## Text and item location entries
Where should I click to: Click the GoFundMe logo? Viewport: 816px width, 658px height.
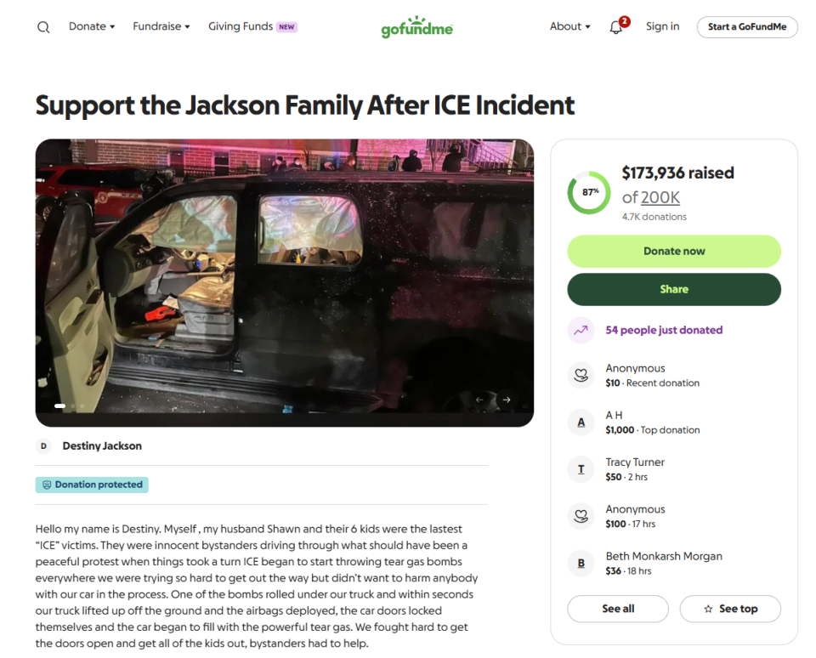[417, 27]
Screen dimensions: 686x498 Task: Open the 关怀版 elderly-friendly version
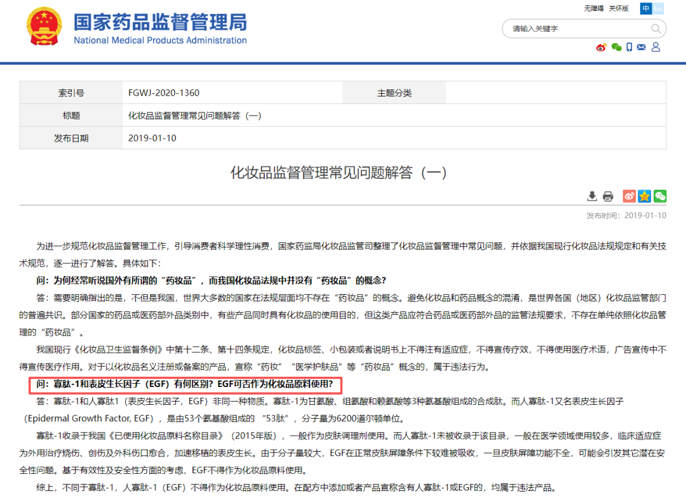(618, 8)
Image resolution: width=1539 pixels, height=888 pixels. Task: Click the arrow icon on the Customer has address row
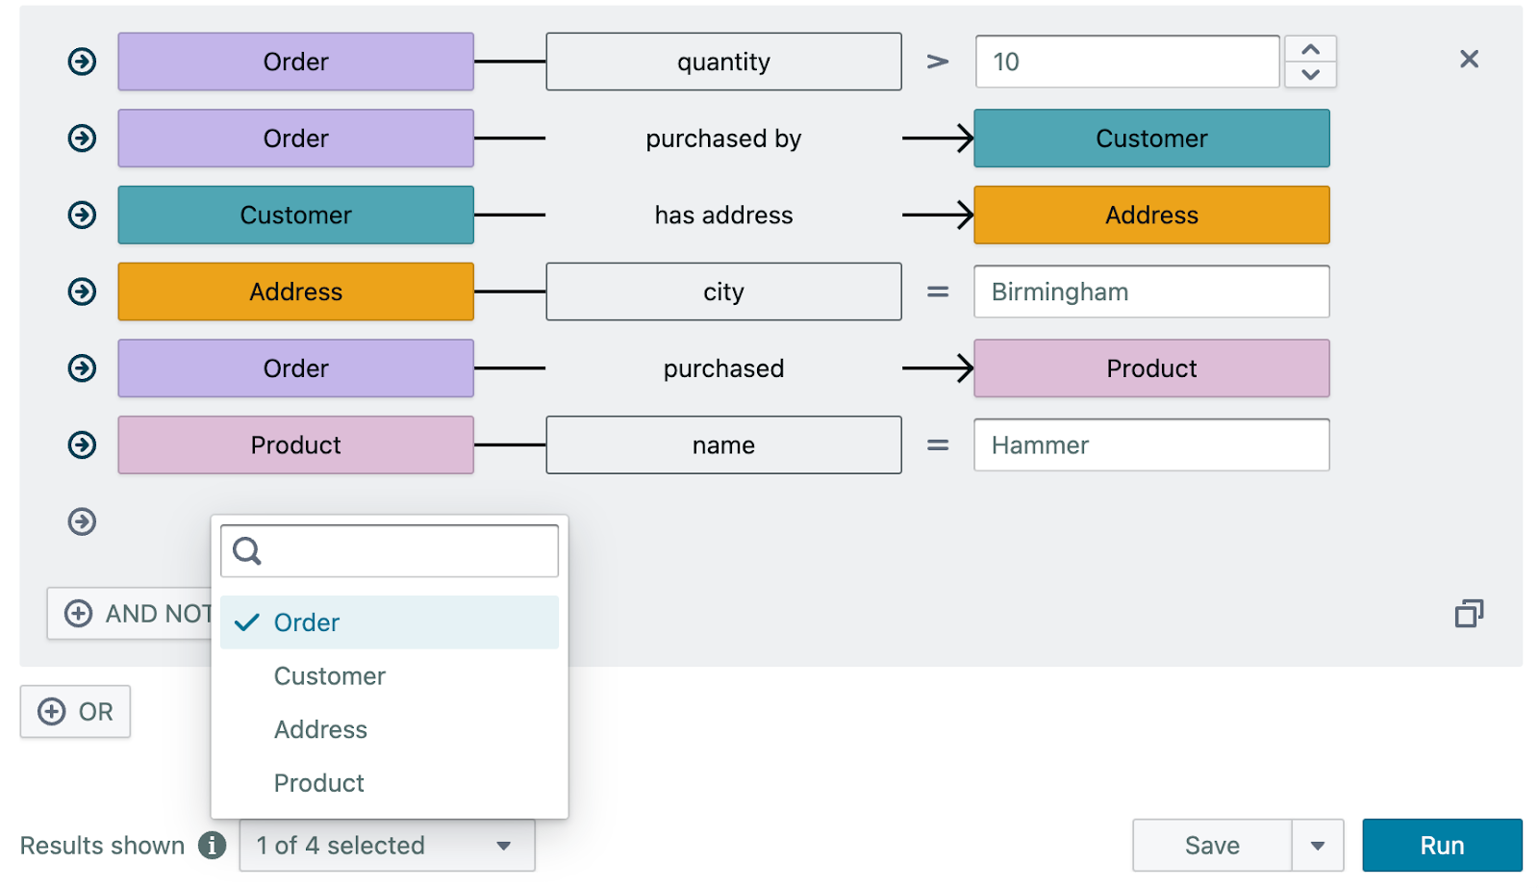82,215
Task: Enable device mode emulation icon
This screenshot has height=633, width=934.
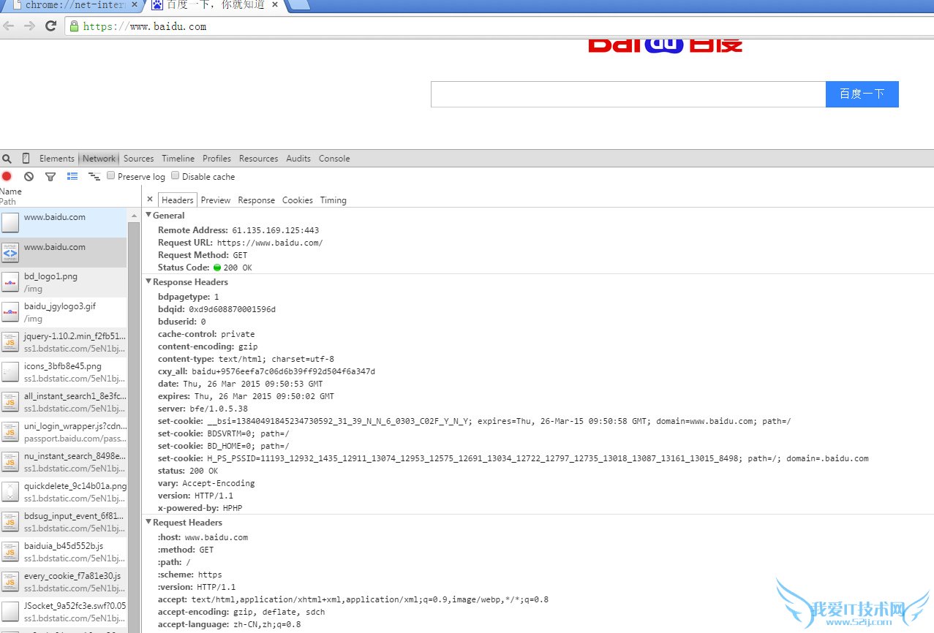Action: 26,158
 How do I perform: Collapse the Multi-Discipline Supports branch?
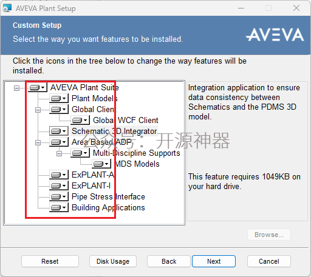(x=59, y=153)
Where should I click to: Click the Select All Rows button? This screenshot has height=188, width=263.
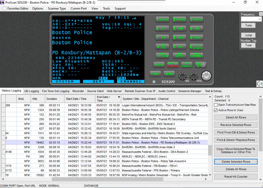pyautogui.click(x=235, y=117)
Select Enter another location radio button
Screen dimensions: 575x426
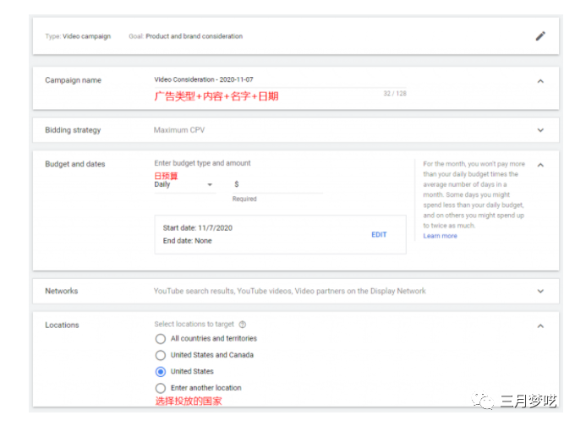point(161,388)
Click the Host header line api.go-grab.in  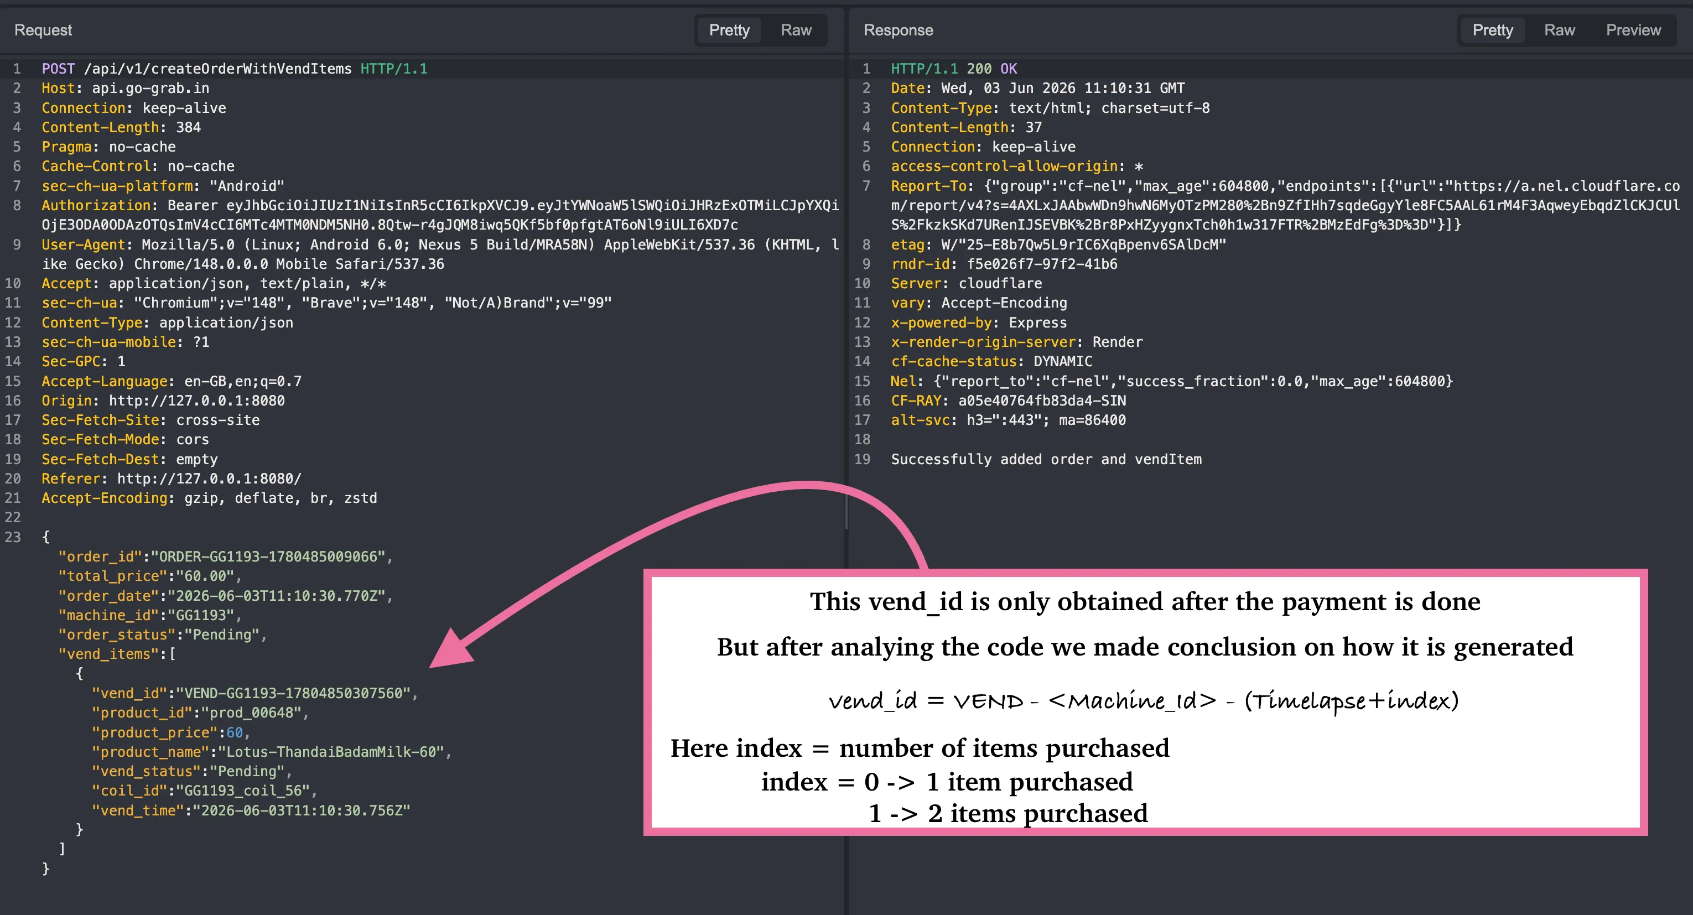(x=126, y=88)
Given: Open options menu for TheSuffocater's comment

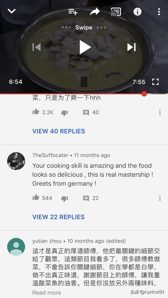Looking at the screenshot, I should coord(160,198).
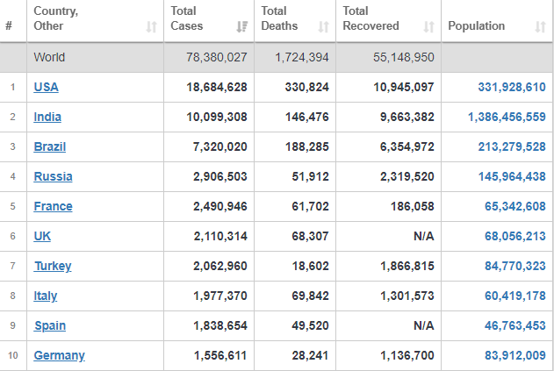Viewport: 554px width, 371px height.
Task: Select the World totals row
Action: pos(277,57)
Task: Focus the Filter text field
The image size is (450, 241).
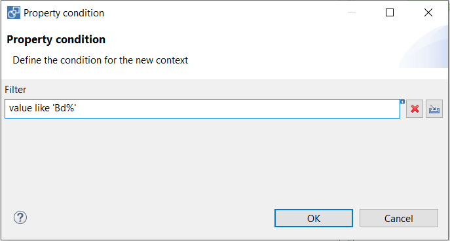Action: [202, 109]
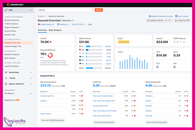Click the plus icon next to My Reports

[x=31, y=93]
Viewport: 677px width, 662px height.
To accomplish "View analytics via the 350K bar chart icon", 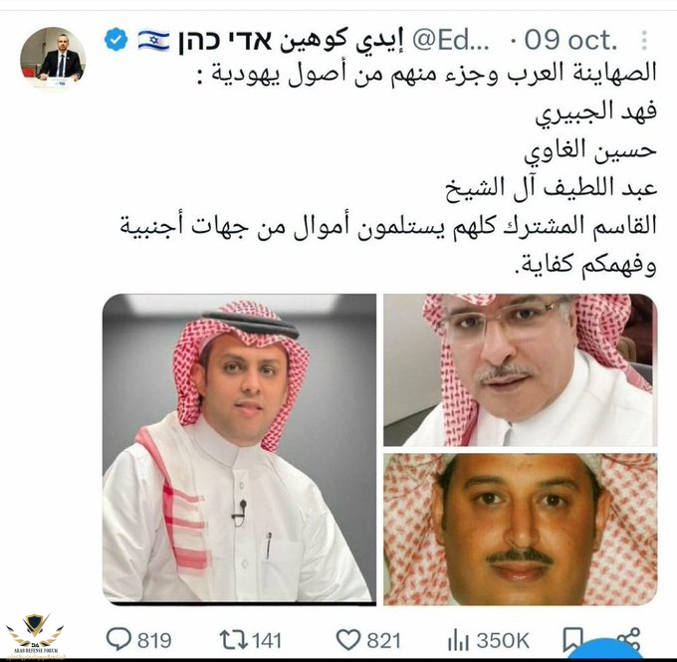I will tap(458, 640).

## Exercise brief
Copy the entries from the line containing "Image resolution: width=1539" through the line containing "(x=59, y=153)", keeping every request and offsetting each coordinate in the answers by 101. Omit the pictures.

## Completed exercise
Image resolution: width=1539 pixels, height=888 pixels. Task: Click the arrow icon on the Customer has address row
183,316
Task: Enable device mode emulation icon
This screenshot has height=633, width=934.
Action: 127,259
 How do I perform: Collapse the Multi-Discipline Supports branch?
(x=160, y=254)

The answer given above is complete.